Sarah Blake: I’m in awe that you went to Alaska and hiked near the glacier where your uncle died. Your experience added incredibly to the poems. “Nine Views of Denali” will stick with me for a long time. I love the ending: “Behind us, the park road / winds toward the mountain / like a fuse.” I’d love to hear more about that travel and how it influenced your crafting of this book.
Jessica Goodfellow: I hope I didn’t imply somewhere that I had been anywhere near where he died — that takes some serious climbing skills to get to. I did, however, hike near where my uncle had camped, where he hiked and crossed the McKinley River to get to the mountain, and near a glacier he crossed. I even flew up in a plane and landed on a glacier on the mountain, but he died much higher up.
My older sister and I stayed in Denali National Park and Preserve in a cabin through the writer-in-residency program.
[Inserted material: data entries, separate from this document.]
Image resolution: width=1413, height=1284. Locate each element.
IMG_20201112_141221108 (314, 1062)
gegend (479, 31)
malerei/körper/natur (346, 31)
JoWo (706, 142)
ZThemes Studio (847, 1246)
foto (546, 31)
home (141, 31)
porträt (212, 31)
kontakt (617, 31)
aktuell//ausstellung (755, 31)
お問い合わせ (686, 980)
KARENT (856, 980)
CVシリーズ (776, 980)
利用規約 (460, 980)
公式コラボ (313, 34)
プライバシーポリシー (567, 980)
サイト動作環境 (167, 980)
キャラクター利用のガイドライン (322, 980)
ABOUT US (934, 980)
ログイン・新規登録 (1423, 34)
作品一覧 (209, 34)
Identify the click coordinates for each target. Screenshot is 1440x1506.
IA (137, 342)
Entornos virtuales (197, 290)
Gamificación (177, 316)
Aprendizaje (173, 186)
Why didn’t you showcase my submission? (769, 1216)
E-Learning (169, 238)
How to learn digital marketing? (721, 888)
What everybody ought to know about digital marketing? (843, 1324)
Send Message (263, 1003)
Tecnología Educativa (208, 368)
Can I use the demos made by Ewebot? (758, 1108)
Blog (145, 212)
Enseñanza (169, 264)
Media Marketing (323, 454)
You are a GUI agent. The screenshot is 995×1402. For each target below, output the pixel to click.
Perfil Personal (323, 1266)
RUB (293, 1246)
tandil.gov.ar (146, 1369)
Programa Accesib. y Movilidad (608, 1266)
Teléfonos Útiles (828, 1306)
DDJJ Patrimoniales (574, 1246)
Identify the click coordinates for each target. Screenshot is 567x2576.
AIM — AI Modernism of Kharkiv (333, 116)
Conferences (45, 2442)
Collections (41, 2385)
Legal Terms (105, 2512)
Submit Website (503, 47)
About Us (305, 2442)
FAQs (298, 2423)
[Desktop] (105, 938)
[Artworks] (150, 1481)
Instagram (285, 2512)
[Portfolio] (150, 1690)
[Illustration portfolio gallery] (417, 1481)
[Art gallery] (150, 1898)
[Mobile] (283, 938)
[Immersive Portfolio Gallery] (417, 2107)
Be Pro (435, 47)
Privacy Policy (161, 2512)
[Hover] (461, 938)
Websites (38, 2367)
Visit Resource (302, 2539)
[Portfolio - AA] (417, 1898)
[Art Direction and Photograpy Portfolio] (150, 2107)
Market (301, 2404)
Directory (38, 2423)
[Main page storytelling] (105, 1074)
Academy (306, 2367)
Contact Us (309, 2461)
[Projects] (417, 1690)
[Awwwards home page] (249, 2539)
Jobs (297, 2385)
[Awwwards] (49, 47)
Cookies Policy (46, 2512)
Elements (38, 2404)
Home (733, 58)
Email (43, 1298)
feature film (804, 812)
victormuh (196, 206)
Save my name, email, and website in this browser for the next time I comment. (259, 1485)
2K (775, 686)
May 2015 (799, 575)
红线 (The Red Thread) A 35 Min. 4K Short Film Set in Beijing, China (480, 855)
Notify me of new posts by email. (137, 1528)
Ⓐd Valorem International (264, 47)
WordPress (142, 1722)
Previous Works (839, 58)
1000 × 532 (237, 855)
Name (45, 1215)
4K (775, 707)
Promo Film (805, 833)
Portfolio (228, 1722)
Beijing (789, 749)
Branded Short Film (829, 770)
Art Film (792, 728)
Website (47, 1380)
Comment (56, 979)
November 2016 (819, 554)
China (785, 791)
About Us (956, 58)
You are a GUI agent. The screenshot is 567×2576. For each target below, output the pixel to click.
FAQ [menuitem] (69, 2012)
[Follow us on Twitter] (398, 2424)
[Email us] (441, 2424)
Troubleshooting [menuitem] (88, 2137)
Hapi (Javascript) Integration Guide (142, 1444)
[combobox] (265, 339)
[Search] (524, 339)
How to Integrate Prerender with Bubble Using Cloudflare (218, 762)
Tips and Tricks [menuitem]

When we arrived, I was about three-quarters done the manuscript, but I didn’t have a sense of it being complete, and I hadn’t found any relief through the writing. In the park, though, everywhere we went we were conscious that our uncle had been there.
Visitors to Denali have a one in three chance of seeing the mountain, but we saw it an astonishing nine days during our visit — we could look up and know his body was up there. In one of the poems I donated to the park, there are these lines: “We are / not wrong, my sister and I, to feel kindred— / kin and dread—with . . . / such a tattered landscape.” Forty-nine years after the terrible storm, the feeling of kin with the landscape finally started to overtake the feeling of dread; that was completely a function of being there, in that gorgeous and wild space my uncle had chosen. I could finish the manuscript and feel, finally, a sense of acceptance and peace.
POETRY
Whiteout by Jessica Goodfellow
University of Alaska Press (distributed by University of Chicago Press)
Published August 2017
Jessica Goodfellow is the author of The Insomniac’s Weather Report, which won the Three Candles Press First Book Prize, and Mendeleev’s Mandala, available from Mayapple Press. She is also the author of the chapbook, A Pilgrim’s Guide to Chaos in the Heartland, which won the Concrete Wolf Chapbook Competition. Whiteout is her latest.